What is the current rate of illegal immigration into Maryland? What was it before?


Sinking? Not hardly. Maryland is tops, not only for median household income, but for the percentage of millionaire households it has. Maryland also ranks eight in social benefits.


Michael Savage LOL


Your joking right!? How about your President stop taking care of the 1% and think about the people who are working hard and struggling!! And to think he wants to take away their healthcare too just floors me to no end!!! SMH at you!

Comment deleted.

Point to the person in Frederick County that fits your stereotype. You've never known such a person, seen such a person or can prove that the person you describe even exists.


Children are a luxury. So sad.

Comment deleted.

But even more people make good decisions, and still find themselves there, but folks like you feel like it is OK to disregard that based upon some bogus narrative.

Comment deleted.

Anecdotal evidence of the mythical "welfare spendthrift" is of no consequence in this discussion, as the vast majority of folks in this situation do not have a $600 phone, and do their best to pay their bills. They have a refrigerator and a car that likely cost more, but those are OK?

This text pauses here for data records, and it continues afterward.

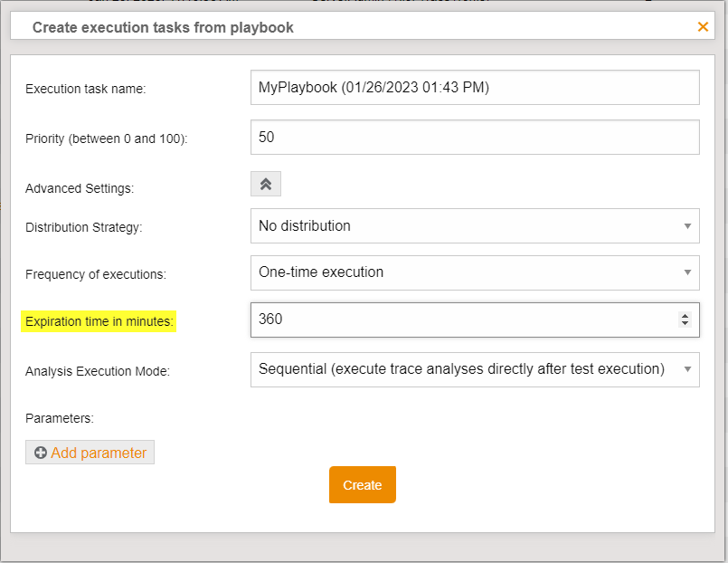The width and height of the screenshot is (728, 563).
Task: Open the Distribution Strategy dropdown
Action: pyautogui.click(x=474, y=226)
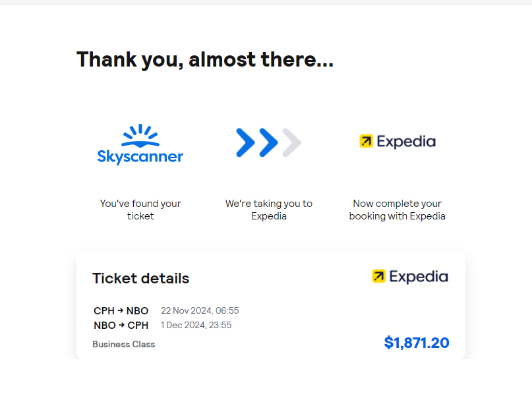Screen dimensions: 532x402
Task: Click the Expedia logo above the redirect message
Action: (x=397, y=141)
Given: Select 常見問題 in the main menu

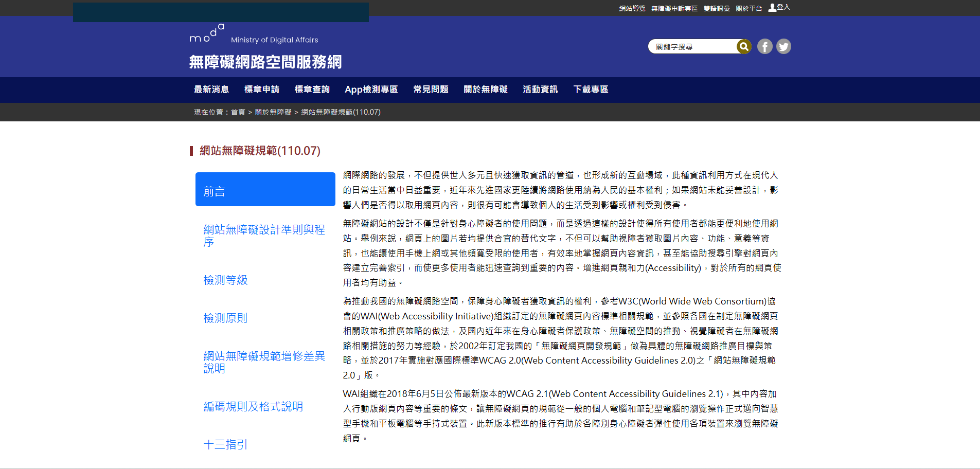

The rich deserve to be rich, and the poor deserve to be poor...a philosophy for the willfully ignorant and the morally repugnant. The comments here are disgusting.




[thumbup] gorilla! Supported by the morally Repugnant corporate fascist party


Yes and the rich doesn't need more help than the poor!!!!!


I see Kelly and Pffile are blaming the poor people as is the tendency of the Republican corporate fascist party.


The only party attempting to limit free speech is the fascist Dems!


You don't even know what a fascist is!!!


This is the truth about the great economy Donnie Dotard brags about while he and Republican cohorts give welfare to the wealthy.